*Exercise directions*. The line holding "Screen dimensions: 1032x1176" and every line after it through the end of the entries below: retype these exactly and nothing more.

Dataset content START

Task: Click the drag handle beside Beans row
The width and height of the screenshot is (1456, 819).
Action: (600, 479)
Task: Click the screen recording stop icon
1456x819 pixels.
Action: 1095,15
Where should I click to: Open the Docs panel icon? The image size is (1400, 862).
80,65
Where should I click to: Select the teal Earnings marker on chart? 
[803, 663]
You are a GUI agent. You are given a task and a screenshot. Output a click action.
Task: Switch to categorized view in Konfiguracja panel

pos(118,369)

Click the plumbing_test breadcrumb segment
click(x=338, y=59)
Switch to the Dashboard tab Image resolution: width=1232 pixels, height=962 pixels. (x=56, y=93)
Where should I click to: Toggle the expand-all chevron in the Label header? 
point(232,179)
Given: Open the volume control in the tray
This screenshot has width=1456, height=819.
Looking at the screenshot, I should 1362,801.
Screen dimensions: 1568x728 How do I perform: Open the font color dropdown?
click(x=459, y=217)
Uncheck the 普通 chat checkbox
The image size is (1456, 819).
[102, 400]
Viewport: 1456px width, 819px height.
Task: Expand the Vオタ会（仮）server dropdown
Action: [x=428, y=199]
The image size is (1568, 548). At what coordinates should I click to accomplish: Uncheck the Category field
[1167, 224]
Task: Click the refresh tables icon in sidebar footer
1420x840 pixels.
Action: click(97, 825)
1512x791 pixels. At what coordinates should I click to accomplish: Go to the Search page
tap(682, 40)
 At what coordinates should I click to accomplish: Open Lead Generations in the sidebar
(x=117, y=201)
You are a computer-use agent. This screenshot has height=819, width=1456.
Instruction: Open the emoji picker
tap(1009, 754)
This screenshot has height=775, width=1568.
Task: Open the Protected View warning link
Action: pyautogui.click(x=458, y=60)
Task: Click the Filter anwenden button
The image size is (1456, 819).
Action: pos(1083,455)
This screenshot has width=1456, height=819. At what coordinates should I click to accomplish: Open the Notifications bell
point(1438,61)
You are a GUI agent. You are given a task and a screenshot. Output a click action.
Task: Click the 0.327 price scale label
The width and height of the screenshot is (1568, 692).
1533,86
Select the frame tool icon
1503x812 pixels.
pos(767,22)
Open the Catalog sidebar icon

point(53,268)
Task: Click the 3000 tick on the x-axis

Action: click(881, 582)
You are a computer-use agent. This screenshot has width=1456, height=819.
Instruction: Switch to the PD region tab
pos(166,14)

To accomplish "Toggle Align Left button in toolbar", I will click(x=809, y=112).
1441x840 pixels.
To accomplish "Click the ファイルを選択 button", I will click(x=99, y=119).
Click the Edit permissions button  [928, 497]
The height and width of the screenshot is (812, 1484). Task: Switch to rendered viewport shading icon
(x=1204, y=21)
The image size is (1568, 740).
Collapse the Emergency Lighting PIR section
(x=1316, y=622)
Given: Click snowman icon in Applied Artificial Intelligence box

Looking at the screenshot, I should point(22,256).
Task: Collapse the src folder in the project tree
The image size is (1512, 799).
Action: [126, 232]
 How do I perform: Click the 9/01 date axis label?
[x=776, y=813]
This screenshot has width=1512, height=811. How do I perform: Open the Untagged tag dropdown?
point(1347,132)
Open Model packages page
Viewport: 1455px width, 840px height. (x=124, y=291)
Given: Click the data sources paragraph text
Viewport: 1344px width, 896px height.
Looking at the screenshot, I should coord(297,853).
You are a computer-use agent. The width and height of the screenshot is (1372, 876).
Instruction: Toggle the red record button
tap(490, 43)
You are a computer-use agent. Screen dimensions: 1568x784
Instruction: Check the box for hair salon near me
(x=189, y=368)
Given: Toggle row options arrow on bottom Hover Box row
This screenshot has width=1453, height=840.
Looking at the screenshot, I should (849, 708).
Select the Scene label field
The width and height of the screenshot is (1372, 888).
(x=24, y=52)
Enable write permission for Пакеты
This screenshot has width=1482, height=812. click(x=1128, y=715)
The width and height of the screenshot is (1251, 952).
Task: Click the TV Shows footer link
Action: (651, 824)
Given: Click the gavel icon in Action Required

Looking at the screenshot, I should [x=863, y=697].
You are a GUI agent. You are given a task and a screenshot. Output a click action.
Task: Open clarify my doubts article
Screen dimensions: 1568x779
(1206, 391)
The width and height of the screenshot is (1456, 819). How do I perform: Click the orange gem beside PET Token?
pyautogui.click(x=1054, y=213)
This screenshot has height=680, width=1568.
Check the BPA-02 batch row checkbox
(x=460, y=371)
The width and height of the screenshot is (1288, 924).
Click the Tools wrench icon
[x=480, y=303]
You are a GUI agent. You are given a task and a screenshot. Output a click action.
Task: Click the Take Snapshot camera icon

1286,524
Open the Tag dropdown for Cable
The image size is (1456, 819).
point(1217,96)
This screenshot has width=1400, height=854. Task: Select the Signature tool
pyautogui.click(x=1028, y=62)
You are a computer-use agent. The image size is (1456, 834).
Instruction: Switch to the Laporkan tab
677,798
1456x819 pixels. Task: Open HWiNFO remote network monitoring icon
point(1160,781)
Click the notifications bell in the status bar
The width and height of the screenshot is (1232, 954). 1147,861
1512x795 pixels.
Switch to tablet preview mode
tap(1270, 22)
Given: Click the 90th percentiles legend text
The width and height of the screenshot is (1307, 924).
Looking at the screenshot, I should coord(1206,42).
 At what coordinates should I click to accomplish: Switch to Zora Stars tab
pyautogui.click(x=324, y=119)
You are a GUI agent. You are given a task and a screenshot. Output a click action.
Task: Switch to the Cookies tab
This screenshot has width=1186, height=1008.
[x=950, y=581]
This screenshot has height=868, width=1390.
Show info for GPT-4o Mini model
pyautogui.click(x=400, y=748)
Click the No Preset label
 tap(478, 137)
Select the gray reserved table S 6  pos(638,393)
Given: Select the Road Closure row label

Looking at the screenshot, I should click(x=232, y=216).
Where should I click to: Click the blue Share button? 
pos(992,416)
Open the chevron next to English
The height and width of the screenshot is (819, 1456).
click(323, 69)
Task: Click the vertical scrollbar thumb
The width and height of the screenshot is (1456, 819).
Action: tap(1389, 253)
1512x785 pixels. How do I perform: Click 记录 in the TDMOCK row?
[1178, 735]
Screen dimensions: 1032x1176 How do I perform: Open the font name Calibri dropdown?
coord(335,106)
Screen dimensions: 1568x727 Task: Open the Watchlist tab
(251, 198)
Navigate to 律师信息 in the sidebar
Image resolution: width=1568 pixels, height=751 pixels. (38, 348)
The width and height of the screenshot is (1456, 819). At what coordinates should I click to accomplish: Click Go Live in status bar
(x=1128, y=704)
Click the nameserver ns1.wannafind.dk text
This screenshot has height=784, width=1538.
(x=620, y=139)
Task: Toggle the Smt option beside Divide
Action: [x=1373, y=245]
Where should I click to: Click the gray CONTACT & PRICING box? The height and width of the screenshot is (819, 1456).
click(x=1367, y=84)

Dataset content END

*Completed task*.
Screen dimensions: 1032x1176 How do I perform: Open the font name Calibri dropdown?
coord(335,106)
Screen dimensions: 1568x727 Task: Open the Watchlist tab
(251, 198)
Navigate to 律师信息 in the sidebar
Image resolution: width=1568 pixels, height=751 pixels. (38, 348)
The width and height of the screenshot is (1456, 819). At what coordinates should I click to accomplish: Click Go Live in status bar
(x=1128, y=704)
Click the nameserver ns1.wannafind.dk text
This screenshot has height=784, width=1538.
(x=620, y=139)
Task: Toggle the Smt option beside Divide
Action: [x=1373, y=245]
Where should I click to: Click the gray CONTACT & PRICING box? The height and width of the screenshot is (819, 1456).
click(x=1367, y=84)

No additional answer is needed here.